* WORK ITEM *
Search the data for the string "Gemeente" and copy each line in which it appears.

* INFORMATION GIVEN *
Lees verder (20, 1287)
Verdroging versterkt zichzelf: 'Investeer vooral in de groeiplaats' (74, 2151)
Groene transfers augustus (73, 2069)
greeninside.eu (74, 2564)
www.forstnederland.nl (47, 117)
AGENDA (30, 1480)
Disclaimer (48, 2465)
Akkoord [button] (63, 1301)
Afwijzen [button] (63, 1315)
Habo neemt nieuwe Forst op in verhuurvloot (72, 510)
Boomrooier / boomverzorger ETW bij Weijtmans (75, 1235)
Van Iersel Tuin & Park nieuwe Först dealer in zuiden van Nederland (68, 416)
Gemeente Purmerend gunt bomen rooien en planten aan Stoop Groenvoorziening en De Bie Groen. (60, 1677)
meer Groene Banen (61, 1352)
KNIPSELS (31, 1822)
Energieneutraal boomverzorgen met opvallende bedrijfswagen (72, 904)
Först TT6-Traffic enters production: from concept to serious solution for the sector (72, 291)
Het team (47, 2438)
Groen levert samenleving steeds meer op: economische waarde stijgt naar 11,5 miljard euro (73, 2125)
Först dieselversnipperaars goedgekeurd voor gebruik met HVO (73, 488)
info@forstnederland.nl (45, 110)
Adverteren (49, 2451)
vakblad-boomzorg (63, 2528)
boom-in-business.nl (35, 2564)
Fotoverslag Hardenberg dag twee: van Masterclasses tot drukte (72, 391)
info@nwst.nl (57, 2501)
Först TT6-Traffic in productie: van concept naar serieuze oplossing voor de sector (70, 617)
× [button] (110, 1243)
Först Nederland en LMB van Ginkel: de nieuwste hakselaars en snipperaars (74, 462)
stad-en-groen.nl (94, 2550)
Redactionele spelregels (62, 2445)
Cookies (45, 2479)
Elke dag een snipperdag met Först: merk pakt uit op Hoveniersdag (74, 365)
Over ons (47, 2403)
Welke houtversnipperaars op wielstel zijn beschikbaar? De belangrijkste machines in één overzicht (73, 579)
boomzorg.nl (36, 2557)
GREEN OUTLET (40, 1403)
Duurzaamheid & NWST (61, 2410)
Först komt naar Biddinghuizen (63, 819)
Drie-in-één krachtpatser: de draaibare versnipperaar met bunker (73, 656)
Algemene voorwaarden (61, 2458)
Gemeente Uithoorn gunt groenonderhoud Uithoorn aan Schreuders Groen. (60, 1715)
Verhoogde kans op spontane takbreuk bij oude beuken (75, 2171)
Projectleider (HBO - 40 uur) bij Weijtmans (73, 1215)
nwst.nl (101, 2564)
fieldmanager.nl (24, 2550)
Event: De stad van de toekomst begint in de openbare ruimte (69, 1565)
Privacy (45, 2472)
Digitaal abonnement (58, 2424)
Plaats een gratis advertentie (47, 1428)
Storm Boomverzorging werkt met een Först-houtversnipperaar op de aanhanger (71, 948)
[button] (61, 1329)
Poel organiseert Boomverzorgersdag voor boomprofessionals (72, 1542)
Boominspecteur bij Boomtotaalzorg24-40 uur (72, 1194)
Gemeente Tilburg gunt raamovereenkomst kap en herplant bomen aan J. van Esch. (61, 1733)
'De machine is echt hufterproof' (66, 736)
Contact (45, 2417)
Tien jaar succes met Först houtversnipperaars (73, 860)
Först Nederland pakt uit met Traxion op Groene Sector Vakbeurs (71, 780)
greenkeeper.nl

* YOUR RESPONSE *
Gemeente Purmerend gunt bomen rooien en planten aan Stoop Groenvoorziening en De Bie Groen. (60, 1677)
Gemeente Uithoorn gunt groenonderhoud Uithoorn aan Schreuders Groen. (60, 1715)
Gemeente Tilburg gunt raamovereenkomst kap en herplant bomen aan J. van Esch. (61, 1733)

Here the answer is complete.